**Exercise objective**
Reproduce the data word for word, starting at the line that contains "The image size is (1469, 504)." and ending at the line that contains "will (303, 741).", with both of those lines included.

**Materials provided**

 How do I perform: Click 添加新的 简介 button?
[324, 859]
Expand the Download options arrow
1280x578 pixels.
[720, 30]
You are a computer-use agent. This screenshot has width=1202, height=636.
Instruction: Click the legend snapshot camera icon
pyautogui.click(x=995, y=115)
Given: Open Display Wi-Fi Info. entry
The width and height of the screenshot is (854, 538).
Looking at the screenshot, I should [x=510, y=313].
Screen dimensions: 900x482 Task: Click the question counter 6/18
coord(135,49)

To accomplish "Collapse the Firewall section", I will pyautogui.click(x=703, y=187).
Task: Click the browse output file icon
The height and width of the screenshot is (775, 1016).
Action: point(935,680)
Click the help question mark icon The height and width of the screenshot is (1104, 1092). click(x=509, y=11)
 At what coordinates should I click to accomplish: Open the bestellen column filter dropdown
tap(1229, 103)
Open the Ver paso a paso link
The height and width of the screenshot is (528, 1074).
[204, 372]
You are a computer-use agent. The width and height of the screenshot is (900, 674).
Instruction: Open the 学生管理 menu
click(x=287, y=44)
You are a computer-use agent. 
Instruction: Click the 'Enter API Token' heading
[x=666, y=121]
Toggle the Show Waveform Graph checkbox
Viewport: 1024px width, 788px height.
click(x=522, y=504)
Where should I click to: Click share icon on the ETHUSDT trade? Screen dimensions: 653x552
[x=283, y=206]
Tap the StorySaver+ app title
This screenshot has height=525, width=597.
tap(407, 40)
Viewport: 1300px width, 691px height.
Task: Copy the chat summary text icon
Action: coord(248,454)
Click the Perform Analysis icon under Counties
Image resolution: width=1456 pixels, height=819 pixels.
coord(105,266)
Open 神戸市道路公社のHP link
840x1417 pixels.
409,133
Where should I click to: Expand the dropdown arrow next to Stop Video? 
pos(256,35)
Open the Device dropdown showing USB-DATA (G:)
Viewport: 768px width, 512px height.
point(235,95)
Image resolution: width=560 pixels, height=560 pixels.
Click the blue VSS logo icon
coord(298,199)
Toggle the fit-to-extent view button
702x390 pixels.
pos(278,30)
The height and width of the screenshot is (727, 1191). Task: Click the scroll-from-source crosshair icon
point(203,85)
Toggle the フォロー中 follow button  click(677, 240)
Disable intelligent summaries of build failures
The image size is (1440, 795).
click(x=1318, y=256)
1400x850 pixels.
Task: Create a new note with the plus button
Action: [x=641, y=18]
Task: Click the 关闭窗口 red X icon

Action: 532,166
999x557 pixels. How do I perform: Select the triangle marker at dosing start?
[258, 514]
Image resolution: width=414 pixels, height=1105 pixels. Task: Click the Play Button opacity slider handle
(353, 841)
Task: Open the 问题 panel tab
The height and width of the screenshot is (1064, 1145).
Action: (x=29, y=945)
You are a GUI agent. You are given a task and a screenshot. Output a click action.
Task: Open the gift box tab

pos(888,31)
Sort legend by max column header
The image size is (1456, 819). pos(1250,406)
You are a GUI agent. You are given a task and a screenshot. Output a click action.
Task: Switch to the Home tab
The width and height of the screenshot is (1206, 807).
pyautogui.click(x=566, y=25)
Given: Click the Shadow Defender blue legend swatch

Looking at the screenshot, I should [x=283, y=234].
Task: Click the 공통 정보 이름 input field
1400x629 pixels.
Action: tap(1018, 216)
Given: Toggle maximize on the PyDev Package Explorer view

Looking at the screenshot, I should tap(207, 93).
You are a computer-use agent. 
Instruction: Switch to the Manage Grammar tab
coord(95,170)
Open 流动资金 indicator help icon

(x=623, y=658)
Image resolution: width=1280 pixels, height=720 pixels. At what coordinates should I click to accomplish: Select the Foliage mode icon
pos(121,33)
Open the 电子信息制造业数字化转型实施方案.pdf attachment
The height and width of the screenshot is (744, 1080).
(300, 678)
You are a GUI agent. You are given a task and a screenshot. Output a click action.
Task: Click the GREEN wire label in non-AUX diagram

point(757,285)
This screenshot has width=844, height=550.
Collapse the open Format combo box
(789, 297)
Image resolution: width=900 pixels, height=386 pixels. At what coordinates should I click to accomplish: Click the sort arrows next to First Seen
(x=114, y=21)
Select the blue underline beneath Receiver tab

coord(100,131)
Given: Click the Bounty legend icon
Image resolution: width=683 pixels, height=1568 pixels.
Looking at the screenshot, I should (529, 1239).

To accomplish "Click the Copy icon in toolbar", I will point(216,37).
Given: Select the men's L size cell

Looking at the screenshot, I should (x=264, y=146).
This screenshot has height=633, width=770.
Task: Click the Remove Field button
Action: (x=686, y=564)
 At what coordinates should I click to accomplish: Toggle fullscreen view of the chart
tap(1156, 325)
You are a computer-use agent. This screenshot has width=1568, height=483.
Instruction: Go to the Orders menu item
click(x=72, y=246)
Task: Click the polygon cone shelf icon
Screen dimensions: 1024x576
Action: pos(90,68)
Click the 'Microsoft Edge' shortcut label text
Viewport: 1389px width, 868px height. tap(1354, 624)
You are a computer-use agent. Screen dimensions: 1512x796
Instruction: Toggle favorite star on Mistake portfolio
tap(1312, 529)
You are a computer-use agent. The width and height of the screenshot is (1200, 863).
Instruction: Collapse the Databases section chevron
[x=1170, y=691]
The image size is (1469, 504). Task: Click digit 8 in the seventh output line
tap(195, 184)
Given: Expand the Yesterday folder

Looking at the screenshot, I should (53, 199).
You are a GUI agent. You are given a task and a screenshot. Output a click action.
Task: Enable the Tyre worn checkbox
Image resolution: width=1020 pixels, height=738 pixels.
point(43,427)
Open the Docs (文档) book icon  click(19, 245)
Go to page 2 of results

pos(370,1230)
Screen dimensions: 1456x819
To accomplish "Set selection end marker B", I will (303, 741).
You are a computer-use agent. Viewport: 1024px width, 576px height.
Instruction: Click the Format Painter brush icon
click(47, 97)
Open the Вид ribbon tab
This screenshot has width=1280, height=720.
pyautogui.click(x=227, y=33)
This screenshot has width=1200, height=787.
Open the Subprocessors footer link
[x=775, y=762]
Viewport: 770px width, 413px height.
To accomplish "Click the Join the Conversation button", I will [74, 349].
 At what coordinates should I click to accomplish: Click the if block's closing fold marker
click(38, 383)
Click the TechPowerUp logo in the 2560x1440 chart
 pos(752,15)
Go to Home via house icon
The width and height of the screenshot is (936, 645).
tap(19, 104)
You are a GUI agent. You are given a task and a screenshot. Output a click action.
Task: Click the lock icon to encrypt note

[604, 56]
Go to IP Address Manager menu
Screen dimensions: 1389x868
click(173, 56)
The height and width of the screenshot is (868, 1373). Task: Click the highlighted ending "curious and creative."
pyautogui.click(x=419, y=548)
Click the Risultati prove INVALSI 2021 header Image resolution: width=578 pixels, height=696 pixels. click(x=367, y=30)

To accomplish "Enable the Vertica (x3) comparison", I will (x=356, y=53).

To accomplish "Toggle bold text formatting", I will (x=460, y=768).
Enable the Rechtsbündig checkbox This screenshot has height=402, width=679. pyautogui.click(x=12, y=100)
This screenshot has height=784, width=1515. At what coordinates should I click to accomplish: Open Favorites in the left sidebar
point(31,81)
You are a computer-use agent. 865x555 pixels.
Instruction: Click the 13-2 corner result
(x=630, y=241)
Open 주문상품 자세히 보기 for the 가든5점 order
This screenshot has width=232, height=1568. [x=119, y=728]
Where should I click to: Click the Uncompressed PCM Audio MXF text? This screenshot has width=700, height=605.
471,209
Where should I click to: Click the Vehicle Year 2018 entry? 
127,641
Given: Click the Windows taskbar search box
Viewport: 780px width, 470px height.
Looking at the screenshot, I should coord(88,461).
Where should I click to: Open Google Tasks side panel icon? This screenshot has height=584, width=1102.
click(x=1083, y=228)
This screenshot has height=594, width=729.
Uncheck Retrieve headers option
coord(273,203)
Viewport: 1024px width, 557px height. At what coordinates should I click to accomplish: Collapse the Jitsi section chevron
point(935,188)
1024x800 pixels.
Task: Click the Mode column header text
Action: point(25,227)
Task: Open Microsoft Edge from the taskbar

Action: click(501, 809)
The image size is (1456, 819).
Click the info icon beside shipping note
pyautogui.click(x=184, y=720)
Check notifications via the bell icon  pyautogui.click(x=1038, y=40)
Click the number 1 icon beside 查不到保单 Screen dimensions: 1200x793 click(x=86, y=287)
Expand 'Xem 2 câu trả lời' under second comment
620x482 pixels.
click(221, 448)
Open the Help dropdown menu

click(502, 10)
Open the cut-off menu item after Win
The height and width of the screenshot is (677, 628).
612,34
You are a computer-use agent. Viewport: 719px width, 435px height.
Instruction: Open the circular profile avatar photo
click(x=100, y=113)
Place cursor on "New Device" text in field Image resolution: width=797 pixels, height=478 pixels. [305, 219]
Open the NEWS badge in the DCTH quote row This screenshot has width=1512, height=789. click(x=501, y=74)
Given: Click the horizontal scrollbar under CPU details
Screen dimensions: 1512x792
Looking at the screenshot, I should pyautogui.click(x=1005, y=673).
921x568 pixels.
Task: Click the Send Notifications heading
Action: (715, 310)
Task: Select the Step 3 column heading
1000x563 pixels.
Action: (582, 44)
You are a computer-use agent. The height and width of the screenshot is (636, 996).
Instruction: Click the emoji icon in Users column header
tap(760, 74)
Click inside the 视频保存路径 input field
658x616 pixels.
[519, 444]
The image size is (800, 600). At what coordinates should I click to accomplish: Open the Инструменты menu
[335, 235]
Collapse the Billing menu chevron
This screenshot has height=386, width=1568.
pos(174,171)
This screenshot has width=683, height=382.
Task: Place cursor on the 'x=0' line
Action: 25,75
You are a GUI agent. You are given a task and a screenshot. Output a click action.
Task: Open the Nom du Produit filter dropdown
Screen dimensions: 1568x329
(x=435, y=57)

**Result**
The image size is (1469, 504). Task: Click digit 8 in the seventh output line
tap(195, 184)
Given: Expand the Yesterday folder

Looking at the screenshot, I should (53, 199).
You are a GUI agent. You are given a task and a screenshot. Output a click action.
Task: Enable the Tyre worn checkbox
Image resolution: width=1020 pixels, height=738 pixels.
point(43,427)
Open the Docs (文档) book icon  click(19, 245)
Go to page 2 of results

pos(370,1230)
Screen dimensions: 1456x819
To accomplish "Set selection end marker B", I will (303, 741).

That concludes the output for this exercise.